-- Begin Provided records --

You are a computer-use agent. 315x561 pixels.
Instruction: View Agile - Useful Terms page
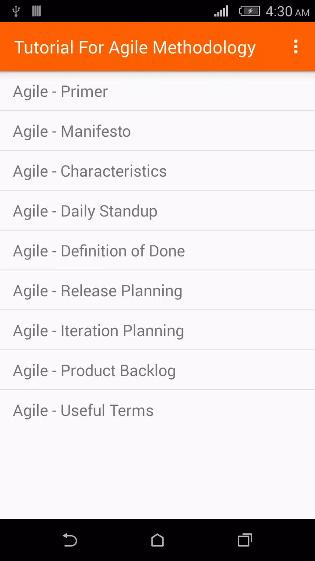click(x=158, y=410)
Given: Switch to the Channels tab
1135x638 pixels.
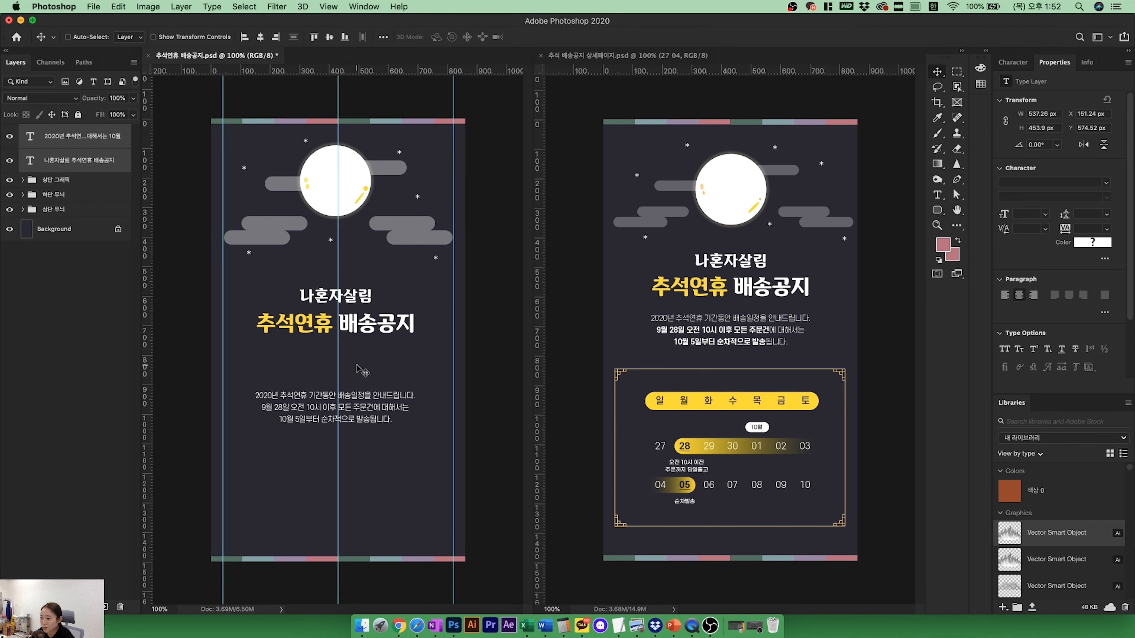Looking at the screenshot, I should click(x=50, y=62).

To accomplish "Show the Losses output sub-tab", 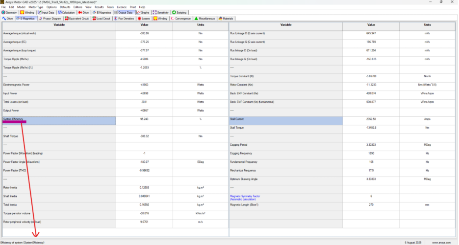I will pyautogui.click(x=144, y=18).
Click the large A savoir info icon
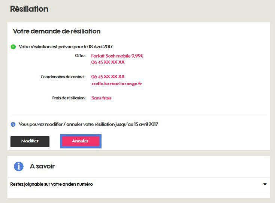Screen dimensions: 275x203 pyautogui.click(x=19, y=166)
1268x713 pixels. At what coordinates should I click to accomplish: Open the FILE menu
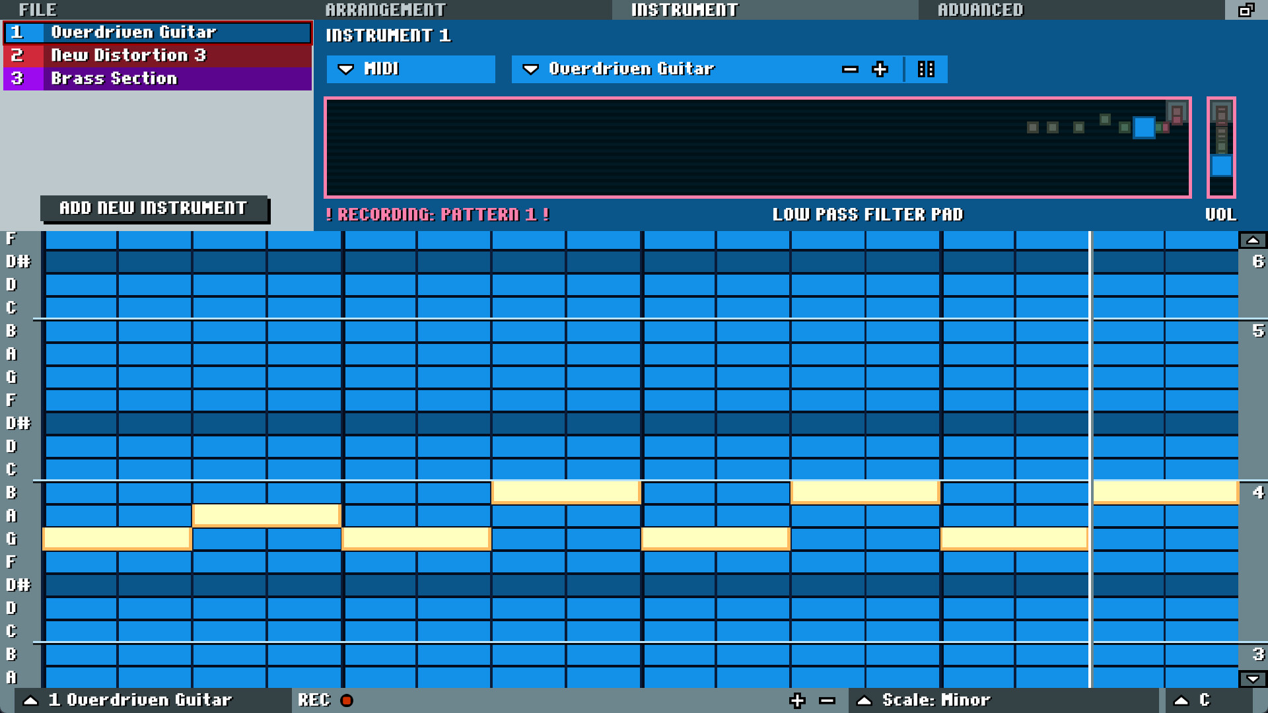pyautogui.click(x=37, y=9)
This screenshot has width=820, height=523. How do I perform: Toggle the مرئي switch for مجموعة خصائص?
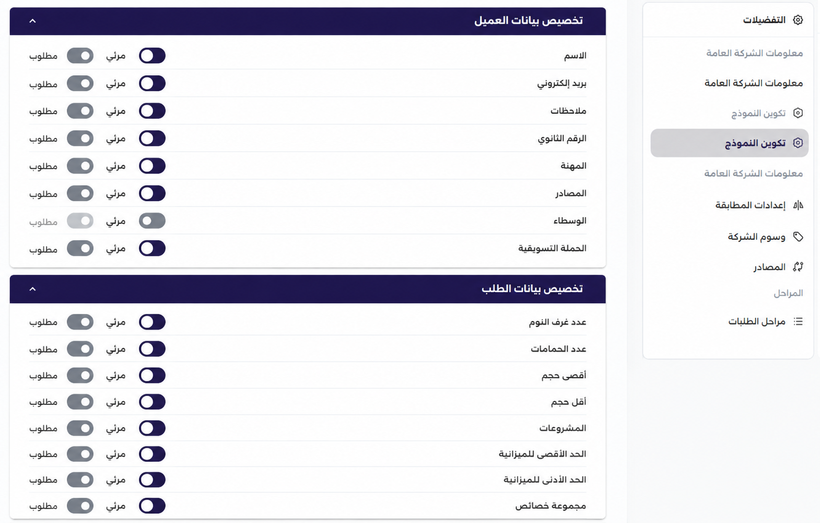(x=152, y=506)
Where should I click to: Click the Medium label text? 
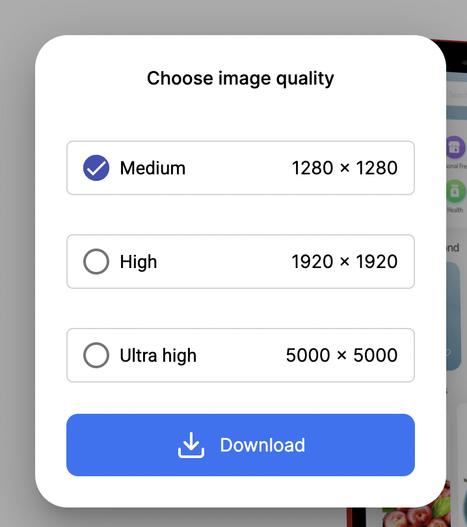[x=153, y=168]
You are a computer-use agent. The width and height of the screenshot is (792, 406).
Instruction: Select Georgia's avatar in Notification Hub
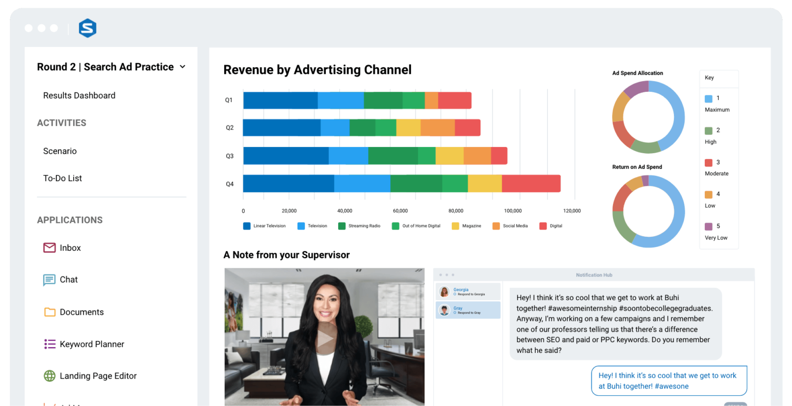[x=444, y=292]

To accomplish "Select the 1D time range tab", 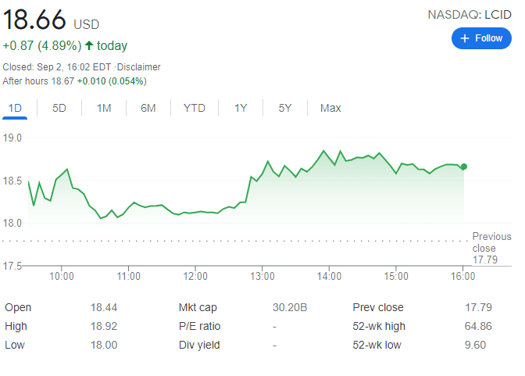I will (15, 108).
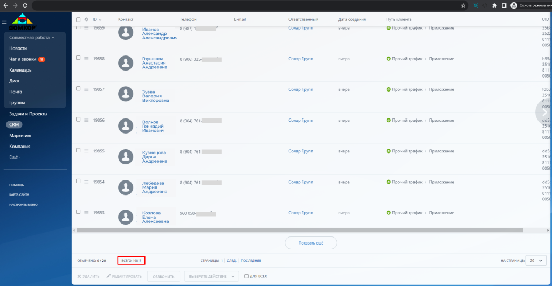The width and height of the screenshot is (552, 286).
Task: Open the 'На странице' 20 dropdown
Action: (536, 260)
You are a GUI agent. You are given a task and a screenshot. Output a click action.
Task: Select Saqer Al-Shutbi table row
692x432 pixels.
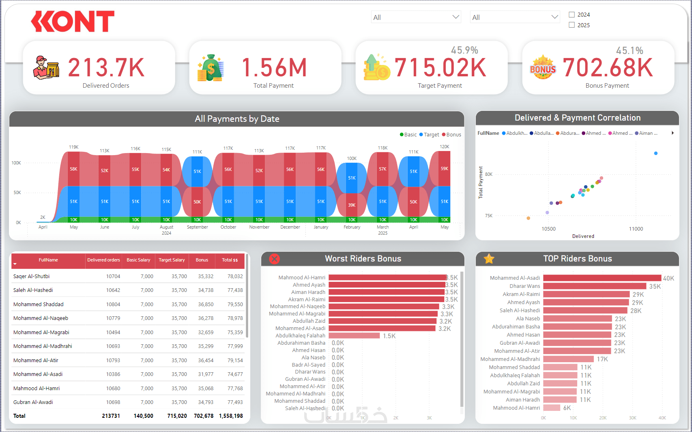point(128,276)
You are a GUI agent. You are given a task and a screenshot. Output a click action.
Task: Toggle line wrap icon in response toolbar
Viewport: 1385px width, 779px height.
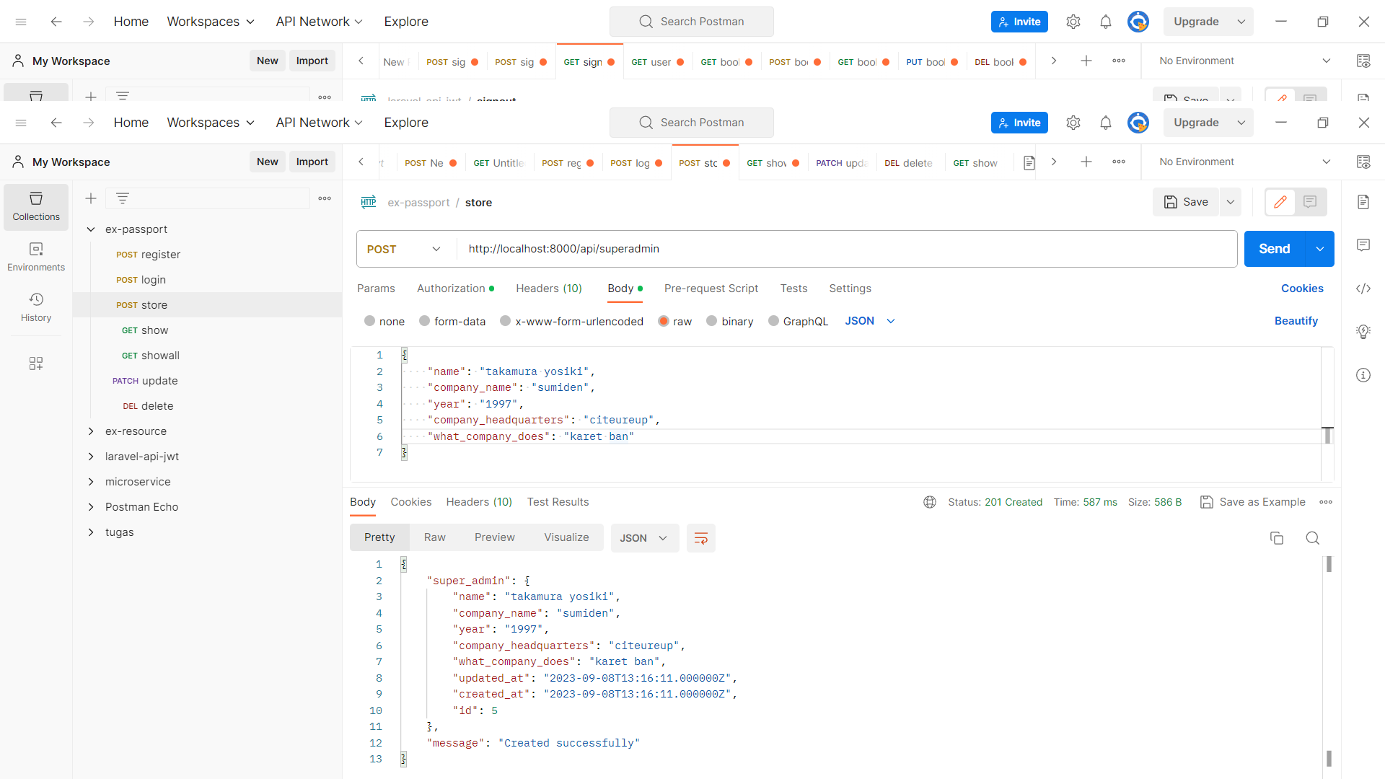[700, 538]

-- End Provided records --

### Problem requirements
Please gather every line of the rows above that contains the string "agent", copying each one in full. Case matters, so count only lines where the string matches letter for letter.

### Task result
You are a computer-use agent. 315x561 pixels.
You are a computer-use agent. The width and height of the screenshot is (792, 406).
You are a GUI agent. You are given a task and a screenshot. Output a click action.
You are a GUI agent. You are given a task and a screenshot. Output a click action.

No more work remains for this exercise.